En appliquant ces bonnes pratiques, tu transformes tes CGV en véritable outil de pilotage de ta relation client, au lieu d’un simple fichier rangé dans un dossier administratif.

Les CGV sont-elles obligatoires pour un auto-entrepreneur ?

Sur le plan strictement légal, les conditions générales de vente ne sont pas exigées dans toutes les situations pour un auto-entrepreneur. En revanche, dès que tu travailles avec des clients professionnels, que tu vends en ligne à des particuliers ou que les montants en jeu deviennent significatifs, disposer de CGV claires est fortement recommandé. Elles sécurisent la vente en auto-entreprise, cadrent les paiements et servent de preuve en cas de litige.

Comment adapter un modèle gratuit de CGV à mon activité ?

Commence par choisir un modèle gratuit ciblé auto-entrepreneur, de préférence en format modifiable. Personnalise ensuite l’identification (nom, SIRET, statut), les descriptions de prestations, les prix et délais, les pénalités de retard, la propriété intellectuelle et la gestion des données. Supprime les clauses qui ne te concernent pas et reformule celles que tu ne comprends pas. Enfin, vérifie la cohérence avec tes devis et factures avant de diffuser.

Quelle différence entre CGV et contrat commercial pour un indépendant ?

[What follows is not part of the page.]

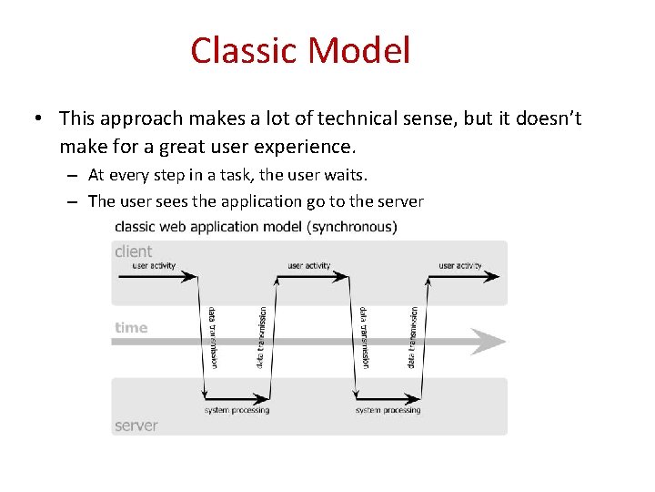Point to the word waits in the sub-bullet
tap(346, 173)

Les CGV définissent le cadre général applicable à l’ensemble de tes ventes ou prestations : règles de paiement, responsabilités, gestion des retards, etc. Le contrat commercial, lui, détaille une mission précise pour un client donné : objectifs, planning, livrables, prix négociés. En pratique, les CGV complètent le contrat ou le devis, surtout quand le projet est long ou sensible.

Comment prouver qu’un client a bien accepté mes CGV ?

Le plus simple est d’associer les CGV à ton devis ou bon de commande, avec une mention d’acceptation et une signature électronique ou manuscrite. Tu peux aussi demander au client de cocher une case « j’accepte les conditions générales de vente » lors d’une commande en ligne. Garde une copie de la version applicable à la date de l’accord pour pouvoir la produire en cas de contestation.

Quelles sont les erreurs les plus fréquentes à éviter dans mes CGV d’auto-entrepreneur ?

Les oublis de mentions obligatoires (SIRET, statut, TVA), les délais de paiement trop longs, l’absence de pénalités de retard, la confusion entre montants HT et TTC ou encore l’utilisation d’un langage tellement juridique qu’il en devient incompréhensible figurent parmi les erreurs courantes. Autre piège : ne jamais mettre à jour ses CGV alors que l’activité et la réglementation évoluent.